UK - There is an "overwhelming consensus" among the industry that costs in defined contribution schemes should be clear, simple and comparable, the UK Pensions Regulator says.
Responding to its discussion paper on delivering good outcomes for DC members, published today, the watchdog hinted it would refine the requirements around disclosure of costs and charges in DC schemes to help employers and members better judge value for money.
It said: “We would like to see all pension schemes and service providers focusing more closely on the value they offer to employers and ultimately individual members. This includes increasing awareness of the impact of charges through the disclosure of fees and costs in a clear, transparent and comparable way.”
It added there is a “clear opportunity” for the industry to voluntarily provide a template that can be used across all DC provision to enable better comparability of value for money.
TPR executive director of DC, governance and administration June Mulroy (pictured) said: “Without positive action by everyone involved with DC pensions, we do not believe the current market will always support members to achieve a good outcome from their savings.”
Elsewhere, TPR said accountability for decision making in DC schemes should be clear and recorded throughout the lifecycle of the scheme something which could be achieved through the introduction of an accountability framework.
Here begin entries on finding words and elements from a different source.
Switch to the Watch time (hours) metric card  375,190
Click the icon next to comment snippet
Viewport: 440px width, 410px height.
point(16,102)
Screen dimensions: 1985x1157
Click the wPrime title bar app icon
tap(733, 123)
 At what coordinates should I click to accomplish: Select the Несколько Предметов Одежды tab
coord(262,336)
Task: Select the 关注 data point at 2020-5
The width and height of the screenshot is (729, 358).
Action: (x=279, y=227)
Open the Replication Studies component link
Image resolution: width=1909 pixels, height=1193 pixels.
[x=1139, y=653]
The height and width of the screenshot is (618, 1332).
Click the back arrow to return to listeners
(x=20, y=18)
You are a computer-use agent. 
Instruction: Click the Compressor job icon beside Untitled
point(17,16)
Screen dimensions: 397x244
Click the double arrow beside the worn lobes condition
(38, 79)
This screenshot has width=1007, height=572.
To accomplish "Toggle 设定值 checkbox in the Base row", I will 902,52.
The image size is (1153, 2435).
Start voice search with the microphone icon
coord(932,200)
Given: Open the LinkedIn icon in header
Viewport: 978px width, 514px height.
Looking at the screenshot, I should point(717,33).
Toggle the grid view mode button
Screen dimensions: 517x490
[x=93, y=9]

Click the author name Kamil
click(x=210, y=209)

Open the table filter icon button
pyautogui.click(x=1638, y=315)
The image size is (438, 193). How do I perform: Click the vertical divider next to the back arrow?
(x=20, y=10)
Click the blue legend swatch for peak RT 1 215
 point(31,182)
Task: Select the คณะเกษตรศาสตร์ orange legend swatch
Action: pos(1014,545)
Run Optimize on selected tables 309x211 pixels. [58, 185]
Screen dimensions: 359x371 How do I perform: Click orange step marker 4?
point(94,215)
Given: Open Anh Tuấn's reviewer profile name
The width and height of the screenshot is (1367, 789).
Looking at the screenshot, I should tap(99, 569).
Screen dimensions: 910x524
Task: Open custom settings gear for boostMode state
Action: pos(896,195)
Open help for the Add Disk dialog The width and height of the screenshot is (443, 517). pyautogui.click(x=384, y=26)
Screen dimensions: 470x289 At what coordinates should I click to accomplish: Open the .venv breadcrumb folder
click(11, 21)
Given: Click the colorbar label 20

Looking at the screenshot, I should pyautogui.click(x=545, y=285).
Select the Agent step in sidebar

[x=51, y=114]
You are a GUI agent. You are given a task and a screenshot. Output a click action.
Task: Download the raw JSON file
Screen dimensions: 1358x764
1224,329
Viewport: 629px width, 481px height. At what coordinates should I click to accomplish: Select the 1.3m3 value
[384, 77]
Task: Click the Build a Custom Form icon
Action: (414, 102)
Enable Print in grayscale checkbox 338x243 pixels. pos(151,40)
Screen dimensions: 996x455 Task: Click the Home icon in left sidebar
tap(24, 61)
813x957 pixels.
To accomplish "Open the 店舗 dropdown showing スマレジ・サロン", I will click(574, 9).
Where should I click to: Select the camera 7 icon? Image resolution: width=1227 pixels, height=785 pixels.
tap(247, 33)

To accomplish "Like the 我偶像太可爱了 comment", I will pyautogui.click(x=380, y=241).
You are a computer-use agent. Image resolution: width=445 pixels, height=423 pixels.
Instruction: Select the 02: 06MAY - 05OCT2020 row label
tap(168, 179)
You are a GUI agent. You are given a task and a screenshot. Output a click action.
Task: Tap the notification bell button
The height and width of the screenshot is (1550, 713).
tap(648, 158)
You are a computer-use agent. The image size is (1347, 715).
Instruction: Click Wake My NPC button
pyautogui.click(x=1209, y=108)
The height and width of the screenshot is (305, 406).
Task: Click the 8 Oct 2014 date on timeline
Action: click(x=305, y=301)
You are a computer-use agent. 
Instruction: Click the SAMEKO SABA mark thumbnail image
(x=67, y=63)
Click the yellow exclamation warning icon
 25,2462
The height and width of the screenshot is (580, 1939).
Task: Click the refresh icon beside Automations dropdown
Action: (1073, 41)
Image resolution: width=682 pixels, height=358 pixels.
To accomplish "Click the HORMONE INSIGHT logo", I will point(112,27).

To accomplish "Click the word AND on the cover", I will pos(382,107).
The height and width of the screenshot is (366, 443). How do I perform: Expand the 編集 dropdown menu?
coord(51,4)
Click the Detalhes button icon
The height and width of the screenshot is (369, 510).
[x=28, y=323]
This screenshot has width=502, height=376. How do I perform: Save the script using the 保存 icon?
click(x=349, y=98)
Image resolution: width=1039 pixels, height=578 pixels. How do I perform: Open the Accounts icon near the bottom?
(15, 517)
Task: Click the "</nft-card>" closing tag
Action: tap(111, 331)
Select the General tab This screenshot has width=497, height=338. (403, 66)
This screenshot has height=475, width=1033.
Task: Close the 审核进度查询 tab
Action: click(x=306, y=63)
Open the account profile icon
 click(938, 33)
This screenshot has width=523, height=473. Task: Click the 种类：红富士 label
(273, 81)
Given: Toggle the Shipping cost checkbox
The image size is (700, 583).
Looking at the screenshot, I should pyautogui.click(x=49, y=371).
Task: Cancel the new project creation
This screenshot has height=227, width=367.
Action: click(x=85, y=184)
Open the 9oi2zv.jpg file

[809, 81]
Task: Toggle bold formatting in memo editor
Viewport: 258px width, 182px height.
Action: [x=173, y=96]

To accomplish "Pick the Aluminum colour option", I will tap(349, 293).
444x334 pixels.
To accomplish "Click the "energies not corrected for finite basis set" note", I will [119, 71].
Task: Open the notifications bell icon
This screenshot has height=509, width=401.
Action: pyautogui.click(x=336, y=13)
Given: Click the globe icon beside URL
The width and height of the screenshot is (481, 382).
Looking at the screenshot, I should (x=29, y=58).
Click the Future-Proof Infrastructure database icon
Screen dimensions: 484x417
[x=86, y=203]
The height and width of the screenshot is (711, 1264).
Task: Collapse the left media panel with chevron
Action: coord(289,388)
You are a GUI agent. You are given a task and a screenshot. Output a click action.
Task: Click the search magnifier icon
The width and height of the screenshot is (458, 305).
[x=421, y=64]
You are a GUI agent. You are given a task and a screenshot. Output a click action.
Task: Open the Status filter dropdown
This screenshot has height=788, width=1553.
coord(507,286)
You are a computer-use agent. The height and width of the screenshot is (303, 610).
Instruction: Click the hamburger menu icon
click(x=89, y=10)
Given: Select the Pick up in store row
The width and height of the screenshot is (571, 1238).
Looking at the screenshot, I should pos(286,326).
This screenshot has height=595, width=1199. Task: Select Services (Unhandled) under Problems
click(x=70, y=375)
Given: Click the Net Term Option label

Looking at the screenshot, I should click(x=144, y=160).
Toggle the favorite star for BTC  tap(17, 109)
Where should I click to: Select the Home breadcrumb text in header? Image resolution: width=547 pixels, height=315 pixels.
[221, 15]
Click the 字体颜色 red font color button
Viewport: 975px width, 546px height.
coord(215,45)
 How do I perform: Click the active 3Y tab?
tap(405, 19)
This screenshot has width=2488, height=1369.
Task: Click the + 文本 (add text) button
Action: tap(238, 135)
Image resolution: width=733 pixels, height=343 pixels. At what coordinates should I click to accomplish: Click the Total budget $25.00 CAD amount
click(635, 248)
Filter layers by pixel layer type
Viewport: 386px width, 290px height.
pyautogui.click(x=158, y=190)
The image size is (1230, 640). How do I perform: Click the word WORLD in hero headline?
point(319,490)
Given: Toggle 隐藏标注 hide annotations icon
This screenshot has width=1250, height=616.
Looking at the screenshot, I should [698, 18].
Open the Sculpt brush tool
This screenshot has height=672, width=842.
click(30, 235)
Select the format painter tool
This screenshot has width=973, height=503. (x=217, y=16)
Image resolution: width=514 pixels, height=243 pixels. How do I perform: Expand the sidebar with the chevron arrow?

It also said it may establish a kite-marking initiative, or industry accreditation, for DC schemes to signpost good provision to employers and members.
In addition, many respondents felt TPR had been too negative towards multi-employer schemes and that the benefits gained from the schemes outweigh the concerns.
TPR vowed to probe the structures, in particular the management of potential conflicts of interest between the trustee and the provider.
TPR will publish a more detailed response in autumn setting out how it will update its DC regulatory approach to mitigate risks to members.